[RECORDS FOR THIS TASK]

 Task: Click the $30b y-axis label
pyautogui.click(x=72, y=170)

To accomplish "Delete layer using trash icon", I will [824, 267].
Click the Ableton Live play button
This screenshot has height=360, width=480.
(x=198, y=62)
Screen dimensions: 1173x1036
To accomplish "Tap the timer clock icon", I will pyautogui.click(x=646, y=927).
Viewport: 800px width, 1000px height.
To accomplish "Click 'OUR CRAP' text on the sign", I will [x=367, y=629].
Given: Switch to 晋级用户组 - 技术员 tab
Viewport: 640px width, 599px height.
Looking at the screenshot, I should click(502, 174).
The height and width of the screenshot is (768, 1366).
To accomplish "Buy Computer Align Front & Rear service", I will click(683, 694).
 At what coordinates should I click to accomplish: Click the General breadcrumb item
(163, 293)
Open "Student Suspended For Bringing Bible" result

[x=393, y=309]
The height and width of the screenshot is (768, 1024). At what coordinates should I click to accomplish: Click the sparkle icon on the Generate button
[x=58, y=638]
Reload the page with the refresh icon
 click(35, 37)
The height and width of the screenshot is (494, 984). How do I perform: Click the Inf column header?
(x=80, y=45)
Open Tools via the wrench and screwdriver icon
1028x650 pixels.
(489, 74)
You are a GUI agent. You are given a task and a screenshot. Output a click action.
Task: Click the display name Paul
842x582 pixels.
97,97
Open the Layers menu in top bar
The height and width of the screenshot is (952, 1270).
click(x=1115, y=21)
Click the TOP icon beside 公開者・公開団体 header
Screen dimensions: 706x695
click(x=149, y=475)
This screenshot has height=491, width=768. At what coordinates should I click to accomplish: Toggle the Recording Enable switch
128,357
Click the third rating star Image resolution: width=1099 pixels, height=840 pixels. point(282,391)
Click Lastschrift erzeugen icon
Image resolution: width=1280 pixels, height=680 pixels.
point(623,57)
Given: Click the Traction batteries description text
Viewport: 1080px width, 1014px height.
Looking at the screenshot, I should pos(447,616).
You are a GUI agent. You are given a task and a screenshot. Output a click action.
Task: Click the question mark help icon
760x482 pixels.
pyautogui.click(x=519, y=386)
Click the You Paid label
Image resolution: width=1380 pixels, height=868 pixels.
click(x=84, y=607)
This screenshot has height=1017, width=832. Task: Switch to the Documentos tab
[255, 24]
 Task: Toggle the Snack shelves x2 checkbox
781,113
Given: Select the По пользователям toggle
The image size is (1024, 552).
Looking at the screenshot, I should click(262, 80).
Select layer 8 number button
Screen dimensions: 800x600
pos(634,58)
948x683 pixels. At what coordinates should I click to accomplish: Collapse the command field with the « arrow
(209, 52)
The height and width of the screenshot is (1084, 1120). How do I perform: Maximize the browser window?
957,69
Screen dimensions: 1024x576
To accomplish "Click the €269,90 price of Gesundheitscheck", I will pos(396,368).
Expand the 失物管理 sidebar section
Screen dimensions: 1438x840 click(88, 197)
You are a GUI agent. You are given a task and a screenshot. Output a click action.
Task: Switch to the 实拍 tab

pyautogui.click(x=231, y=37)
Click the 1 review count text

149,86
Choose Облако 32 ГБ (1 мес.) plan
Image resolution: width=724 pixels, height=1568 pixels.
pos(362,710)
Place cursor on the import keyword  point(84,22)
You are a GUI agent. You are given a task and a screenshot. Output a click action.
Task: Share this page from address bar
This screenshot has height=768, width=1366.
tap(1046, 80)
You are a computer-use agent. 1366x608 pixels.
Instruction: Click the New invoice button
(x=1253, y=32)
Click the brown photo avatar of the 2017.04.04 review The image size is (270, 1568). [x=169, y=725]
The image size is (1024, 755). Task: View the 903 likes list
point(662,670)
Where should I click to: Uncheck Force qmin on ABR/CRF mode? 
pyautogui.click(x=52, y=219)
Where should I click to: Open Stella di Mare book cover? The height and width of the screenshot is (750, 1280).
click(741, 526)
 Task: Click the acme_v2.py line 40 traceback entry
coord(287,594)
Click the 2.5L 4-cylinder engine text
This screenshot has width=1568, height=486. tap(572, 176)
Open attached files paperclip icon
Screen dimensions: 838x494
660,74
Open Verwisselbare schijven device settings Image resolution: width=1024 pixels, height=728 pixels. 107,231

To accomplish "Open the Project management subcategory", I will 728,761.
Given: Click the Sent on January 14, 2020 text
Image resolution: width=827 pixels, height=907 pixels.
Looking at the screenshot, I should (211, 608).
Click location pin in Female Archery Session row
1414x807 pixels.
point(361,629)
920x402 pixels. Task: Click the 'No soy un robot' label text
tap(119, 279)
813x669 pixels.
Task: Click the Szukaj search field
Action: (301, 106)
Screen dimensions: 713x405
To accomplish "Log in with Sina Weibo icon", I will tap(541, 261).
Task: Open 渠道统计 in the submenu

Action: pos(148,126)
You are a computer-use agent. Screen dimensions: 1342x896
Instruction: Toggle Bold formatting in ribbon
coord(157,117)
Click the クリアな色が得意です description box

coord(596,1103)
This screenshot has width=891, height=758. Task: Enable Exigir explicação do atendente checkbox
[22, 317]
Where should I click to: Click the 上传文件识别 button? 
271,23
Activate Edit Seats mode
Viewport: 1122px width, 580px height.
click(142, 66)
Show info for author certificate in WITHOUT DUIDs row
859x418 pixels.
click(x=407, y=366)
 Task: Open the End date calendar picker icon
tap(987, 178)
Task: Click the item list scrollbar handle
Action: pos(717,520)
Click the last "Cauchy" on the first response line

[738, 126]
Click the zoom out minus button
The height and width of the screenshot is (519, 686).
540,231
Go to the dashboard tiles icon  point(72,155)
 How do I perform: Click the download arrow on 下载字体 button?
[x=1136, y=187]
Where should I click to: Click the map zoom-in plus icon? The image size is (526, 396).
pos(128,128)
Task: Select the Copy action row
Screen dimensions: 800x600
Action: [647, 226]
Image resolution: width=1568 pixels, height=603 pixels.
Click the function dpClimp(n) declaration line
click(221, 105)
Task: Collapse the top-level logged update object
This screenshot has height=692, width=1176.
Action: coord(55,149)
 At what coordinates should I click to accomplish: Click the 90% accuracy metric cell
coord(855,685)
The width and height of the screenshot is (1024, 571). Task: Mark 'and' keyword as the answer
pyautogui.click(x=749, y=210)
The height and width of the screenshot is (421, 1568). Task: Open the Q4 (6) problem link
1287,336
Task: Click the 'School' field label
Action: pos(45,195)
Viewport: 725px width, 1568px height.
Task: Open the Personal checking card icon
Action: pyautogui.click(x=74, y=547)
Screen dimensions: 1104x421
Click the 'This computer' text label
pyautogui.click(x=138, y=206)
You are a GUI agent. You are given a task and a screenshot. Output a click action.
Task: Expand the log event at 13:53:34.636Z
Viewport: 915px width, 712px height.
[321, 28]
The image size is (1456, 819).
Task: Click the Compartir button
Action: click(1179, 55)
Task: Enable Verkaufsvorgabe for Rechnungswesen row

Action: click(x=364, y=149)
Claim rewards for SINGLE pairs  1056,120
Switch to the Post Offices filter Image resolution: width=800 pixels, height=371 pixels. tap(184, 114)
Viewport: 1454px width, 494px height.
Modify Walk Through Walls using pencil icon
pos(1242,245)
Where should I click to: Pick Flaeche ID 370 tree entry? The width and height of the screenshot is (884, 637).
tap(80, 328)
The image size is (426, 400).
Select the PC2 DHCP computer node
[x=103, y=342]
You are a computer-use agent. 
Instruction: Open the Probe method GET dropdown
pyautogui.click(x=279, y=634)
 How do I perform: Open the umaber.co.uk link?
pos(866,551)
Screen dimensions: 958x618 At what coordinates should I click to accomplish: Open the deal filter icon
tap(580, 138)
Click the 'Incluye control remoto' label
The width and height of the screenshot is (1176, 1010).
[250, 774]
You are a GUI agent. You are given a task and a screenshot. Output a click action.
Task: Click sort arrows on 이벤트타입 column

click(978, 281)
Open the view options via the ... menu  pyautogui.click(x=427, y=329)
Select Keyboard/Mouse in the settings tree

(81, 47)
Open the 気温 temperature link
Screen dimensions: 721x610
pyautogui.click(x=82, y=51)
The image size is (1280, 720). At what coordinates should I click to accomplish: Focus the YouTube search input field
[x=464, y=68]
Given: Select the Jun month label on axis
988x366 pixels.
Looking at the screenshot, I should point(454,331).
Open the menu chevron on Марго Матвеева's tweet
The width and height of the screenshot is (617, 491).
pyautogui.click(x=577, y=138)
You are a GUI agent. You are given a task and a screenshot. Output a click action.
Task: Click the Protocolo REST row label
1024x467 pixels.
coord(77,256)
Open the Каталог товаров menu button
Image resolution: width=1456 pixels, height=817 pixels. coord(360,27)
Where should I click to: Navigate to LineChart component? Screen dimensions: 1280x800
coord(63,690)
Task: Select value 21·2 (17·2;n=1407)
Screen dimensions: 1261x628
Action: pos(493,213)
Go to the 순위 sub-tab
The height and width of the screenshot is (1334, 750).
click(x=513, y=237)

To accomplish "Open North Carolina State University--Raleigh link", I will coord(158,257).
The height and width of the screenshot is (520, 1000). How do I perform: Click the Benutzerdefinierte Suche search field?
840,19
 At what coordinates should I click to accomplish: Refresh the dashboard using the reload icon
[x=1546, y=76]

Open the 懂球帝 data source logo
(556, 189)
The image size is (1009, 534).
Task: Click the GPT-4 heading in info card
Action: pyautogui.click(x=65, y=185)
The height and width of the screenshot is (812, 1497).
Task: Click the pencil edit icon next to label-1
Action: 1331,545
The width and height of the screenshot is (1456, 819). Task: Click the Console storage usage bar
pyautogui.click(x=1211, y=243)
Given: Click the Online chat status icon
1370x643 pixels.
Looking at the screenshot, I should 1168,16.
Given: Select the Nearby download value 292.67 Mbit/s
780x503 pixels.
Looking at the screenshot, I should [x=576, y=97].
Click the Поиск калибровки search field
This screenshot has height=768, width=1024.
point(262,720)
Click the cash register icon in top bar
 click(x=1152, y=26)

[/RECORDS FOR THIS TASK]

TASK BRIEF: With the entries above as the source, set down exactly the lines from the one holding "At what coordinates should I click to accomplish: Refresh" through the last line, both ends included.

EXERCISE ANSWER:
 At what coordinates should I click to accomplish: Refresh the dashboard using the reload icon
[x=1546, y=76]

Open the 懂球帝 data source logo
(556, 189)
The image size is (1009, 534).
Task: Click the GPT-4 heading in info card
Action: pyautogui.click(x=65, y=185)
The height and width of the screenshot is (812, 1497).
Task: Click the pencil edit icon next to label-1
Action: 1331,545
The width and height of the screenshot is (1456, 819). Task: Click the Console storage usage bar
pyautogui.click(x=1211, y=243)
Given: Click the Online chat status icon
1370x643 pixels.
Looking at the screenshot, I should 1168,16.
Given: Select the Nearby download value 292.67 Mbit/s
780x503 pixels.
Looking at the screenshot, I should [x=576, y=97].
Click the Поиск калибровки search field
This screenshot has height=768, width=1024.
point(262,720)
Click the cash register icon in top bar
 click(x=1152, y=26)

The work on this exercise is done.